Quoted passage
** start **

Education student Robyn Ouimet is facing the same situation as Stamm and Glick, but she has a clearer sense of what her next move will be. "I have a sort of a plan," says Ouimet, "but I still flip flop a lot."
What Stamm, Glick and Ouimet have in common is that they've survived this place. They've run the gauntlet of lab assignments, term papers and killer finals and they've come out as winners. They're graduating. Trouble is, now they have to figure out what to do with the rest of their lives.
English professor Marianne Stenbaek recently won a new award for being the kind of teacher that students feel they can confide in.
"There is a lot of fear in the last semester," she says. "No matter how hard university can be, it does offer, in some sense, a sheltered and ordered life."
"There aren't many students graduating who know what's coming next," says history student Peter Deitz. "Most of the people I know are taking a year off. Some are going straight into graduate school or into full-time jobs. One friend is off to Korea for a year to teach English."

** end **

Goal 1
Rewrite the records from the line containing "Given: Click the period start date field" through the end of the records, changing "Select" to "Choose" and leaving everything else unchanged.

(Stored data entries)
** start **

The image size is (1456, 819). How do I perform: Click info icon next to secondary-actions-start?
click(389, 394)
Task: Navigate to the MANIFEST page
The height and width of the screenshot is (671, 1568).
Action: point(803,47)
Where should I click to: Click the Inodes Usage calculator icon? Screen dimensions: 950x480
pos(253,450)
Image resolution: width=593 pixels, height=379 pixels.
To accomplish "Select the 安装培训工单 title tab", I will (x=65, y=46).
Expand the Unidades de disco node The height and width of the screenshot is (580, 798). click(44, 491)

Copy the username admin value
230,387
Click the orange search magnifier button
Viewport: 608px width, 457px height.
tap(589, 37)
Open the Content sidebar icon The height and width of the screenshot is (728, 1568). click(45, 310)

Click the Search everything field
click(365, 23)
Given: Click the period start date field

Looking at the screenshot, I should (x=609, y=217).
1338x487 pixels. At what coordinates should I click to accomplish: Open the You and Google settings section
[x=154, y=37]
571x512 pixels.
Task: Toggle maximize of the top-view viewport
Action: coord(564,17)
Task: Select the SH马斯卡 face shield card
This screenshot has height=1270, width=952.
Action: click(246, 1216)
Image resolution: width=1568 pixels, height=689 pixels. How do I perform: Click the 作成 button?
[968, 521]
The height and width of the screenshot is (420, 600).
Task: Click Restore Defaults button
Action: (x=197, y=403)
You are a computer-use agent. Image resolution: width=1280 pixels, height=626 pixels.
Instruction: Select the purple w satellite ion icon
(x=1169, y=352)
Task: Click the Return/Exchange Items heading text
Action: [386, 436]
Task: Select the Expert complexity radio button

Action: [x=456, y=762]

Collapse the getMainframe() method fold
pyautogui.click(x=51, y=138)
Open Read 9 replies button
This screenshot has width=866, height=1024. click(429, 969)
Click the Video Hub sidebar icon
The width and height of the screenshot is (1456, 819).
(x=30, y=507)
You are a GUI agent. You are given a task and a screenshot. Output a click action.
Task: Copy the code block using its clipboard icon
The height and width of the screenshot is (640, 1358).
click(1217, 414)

** end **

Goal 2
Continue the passage about graduating students from where it stops.

Exercise result 1
Given: Click the period start date field

Looking at the screenshot, I should (x=609, y=217).
1338x487 pixels. At what coordinates should I click to accomplish: Open the You and Google settings section
[x=154, y=37]
571x512 pixels.
Task: Toggle maximize of the top-view viewport
Action: coord(564,17)
Task: Choose the SH马斯卡 face shield card
This screenshot has height=1270, width=952.
Action: click(246, 1216)
Image resolution: width=1568 pixels, height=689 pixels. How do I perform: Click the 作成 button?
[968, 521]
The height and width of the screenshot is (420, 600).
Task: Click Restore Defaults button
Action: (x=197, y=403)
You are a computer-use agent. Image resolution: width=1280 pixels, height=626 pixels.
Instruction: Choose the purple w satellite ion icon
(x=1169, y=352)
Task: Click the Return/Exchange Items heading text
Action: [386, 436]
Task: Choose the Expert complexity radio button

Action: [x=456, y=762]

Collapse the getMainframe() method fold
pyautogui.click(x=51, y=138)
Open Read 9 replies button
This screenshot has width=866, height=1024. click(429, 969)
Click the Video Hub sidebar icon
The width and height of the screenshot is (1456, 819).
(x=30, y=507)
You are a GUI agent. You are given a task and a screenshot. Output a click action.
Task: Copy the code block using its clipboard icon
The height and width of the screenshot is (640, 1358).
click(1217, 414)

Exercise result 2
As a research-intensive university with high academic standards, it's no surprise that a lot of McGill graduates go on to do a master's degree or PhD. "A lot of people really want to do it," says Stenbaek. "With others, you get the sense that they just can't think of anything else to do."
With a big chunk of his family having earned graduate degrees, Stamm says there is unspoken pressure on him to do the same. But he discovered he didn't much enjoy the small taste of independent research he had at McGill. He enjoyed working in teams much better. Maybe an MBA?
For the moment, he is looking into internship possibilities related to sustainable development. He also hears there are jobs in Boston for fresh graduates with the skills to do environmental consulting. He wonders whether he should just go back home to his native Switzerland, maybe earn some money teaching English, while taking it relatively easy for a year and planning his next move. There is no shortage of options, which is both good and bad.
"My parents would like me back home," Stamm says. "They think I should take it easy for a few months."
It's a tempting proposition, but Stamm doesn't know if he can do it. "I would like to relax but I feel like I can't stop. I need to continue on to something. I want to be able to earn my own money instead of being dependent on my family.
"I almost wish [my parents] would put their foot down and say, 'Come home and do this.' Then, I wouldn't have to think about it." But, he adds with mild ruefulness, "my parents trust me to make the right choice."
Political science student Rashi Khilnani is getting different messages from her folks. "I get mixed reviews," says Khilnani. Her father is anxious to introduce her to someone who might be able get her a marketing job at a bank. Her mother is careful not to apply any pressure. "She says, 'Do what you want to do.'"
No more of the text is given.